→ **Extrait fourni**:
----------
Parallèlement à ces choix artistiques, les membres continuent à participer au comité de gestion de la bâtisse qu'ils occupent avec une quinzaine de groupes populaires. Ils invitent des praticiennes, des praticiens à des séances de dessin d'observation au cours desquelles des mises en situation sont créées afin d'instaurer un processus de travail collectif. L'attention ainsi portée au processus amène une sensibilisation à la fois nuancée et efficace pour ce groupe fort diversifié.



4. De la onzième rumeur au xième péché

Par la tenue de l'exposition collective de 1989, De la onzième rumeur au xième péché, l'ensemble des créatrices et des créateurs en art contemporain attaquent de front la question de la visibilité : ils monopolisent tous les ateliers de production artistique de la ville de Joliette. Ces ateliers de travail légèrement transformés pour recevoir des oeuvres (8) incitent le public à investir un parcours culturel. Les Ateliers communautaires d'en bas s'inscrivent alors comme lieux de diffusion parallèles à la fois issus de la région et ouverts à d'autres régions telles que Québec et Montréal.

Dans la continuité de cette stratégie d'envahissement par l'art contemporain, le regroupement collabore officiellement avec l'institution muséale de Joliette à l'élaboration d'une publicité conjointe. Au même moment, le musée présente la première exposition collective itinérante d'artistes en art contemporain de l'Estrie et de Lanaudière (trois membres des Ateliers en font partie).

De plus, la «rumeur» accroît la visibilité du groupe avec des conférences d'artistes invités, une soirée de performances, un programme de vidéos d'art et la parution d'articles dans un autre réseau parallèle, celui des revues spécialisées en art. En effet, avant la sortie des journaux locaux, un texte sur le processus de création et les questions soulevées par la pratique de l'art contemporain est publié par un membre dans la revue L'Oeuvre (9), première revue lanaudoise spécialisée en arts visuels. Celle-ci offre une nouvelle tribune à un discours sur l'art prêt à dépasser le niveau du compte rendu. De même, après l'événement, d'autres articles paraissent dans une revue spécialisée hors-région et... encore une fois sous la plume d'artistes du groupe.(10) Ces artistes-auteurs en région assument ainsi une certaine part de diffusion en formulant leur propre discours. Les journaux régionaux quant à eux, soulignent l'effet d'aspersion de l'art contemporain ; un titre en fait foi : «Les arts visuels en effervescence dans Lanaudière».(11)
----------
→ **Données fournies**:
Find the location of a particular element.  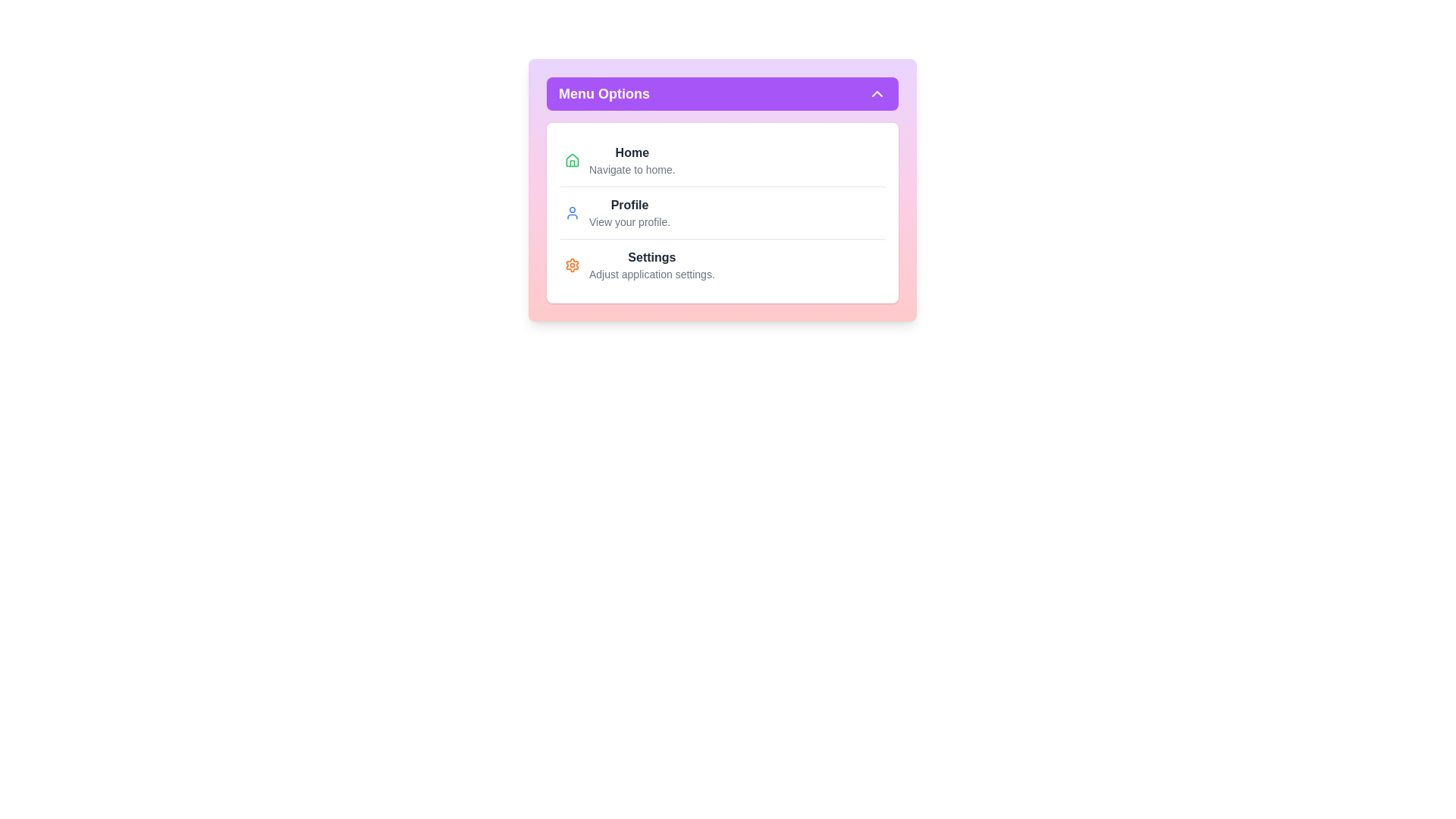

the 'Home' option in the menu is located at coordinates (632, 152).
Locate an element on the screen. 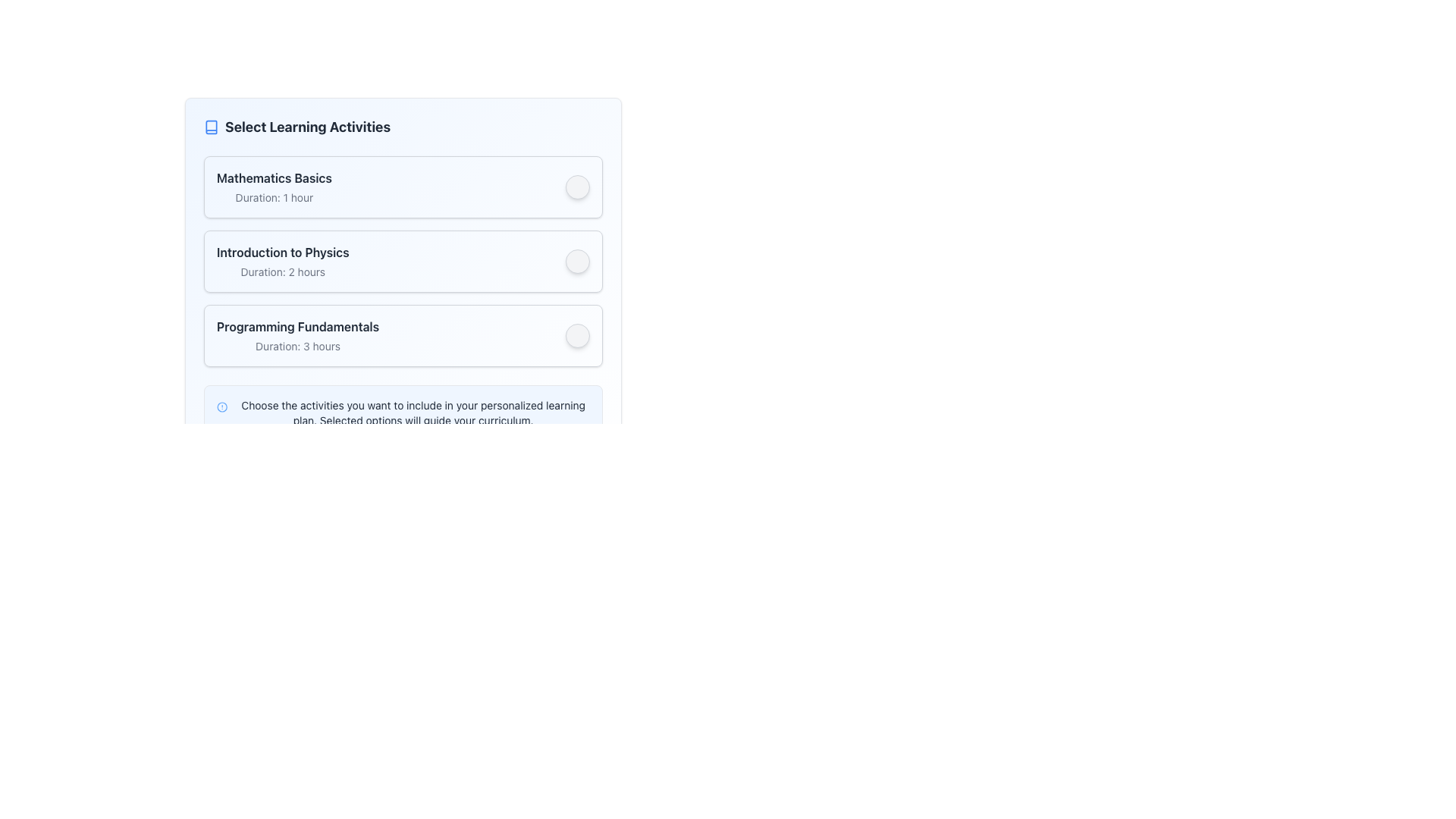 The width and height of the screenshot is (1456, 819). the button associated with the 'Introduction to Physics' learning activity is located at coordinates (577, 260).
----------
→ **Énoncé du problème**:
Pouvez-vous donner la suite de l'extrait sur les Ateliers communautaires d'en bas, en reprenant juste après sa dernière phrase ?

→ **Réponse attendue**:
Le groupe tient à multiplier les affiliations, à réunir des praticiennes et des praticiens, des théoriciennes et des théoriciens ; l'art contemporain s'infliltre dans les manières de penser les événements artistiques. Avec De la onzième rumeur au xième péché, le groupe réussit à contourner de façon astucieuse l'absence d'un centre de diffusion en art actuel dans Lanaudière par un concept d'ateliers ouverts et transformables. Il préconise que le processus créateur soit le pilier central au sein de toute tentative de diffusion.

Les membres prennent confiance en leur démarche collective, choisissent l'échange comme cheval de bataille et ce, dans un contexte de recherche, de production et de diffusion en art contemporain.

«La place que l'on occupe dans l'espace
détermine notre vision du monde.» (12)
Martine Chagnon
L'année 1990 fut une année pleine de rebondissements autant au plan de la quantité d'activités organisées que des remises en question du fonctionnement et de la communication interne. L'effervescence des idées et l'éventail des stratégies d'intervention artistiques -- menées de plusieurs manières, dans différents réseaux et dans une période de temps relativement courte -- orienteront les Ateliers communautaires d'en bas sur la prépondérance du contenu, basé sur les intérêts du collectif.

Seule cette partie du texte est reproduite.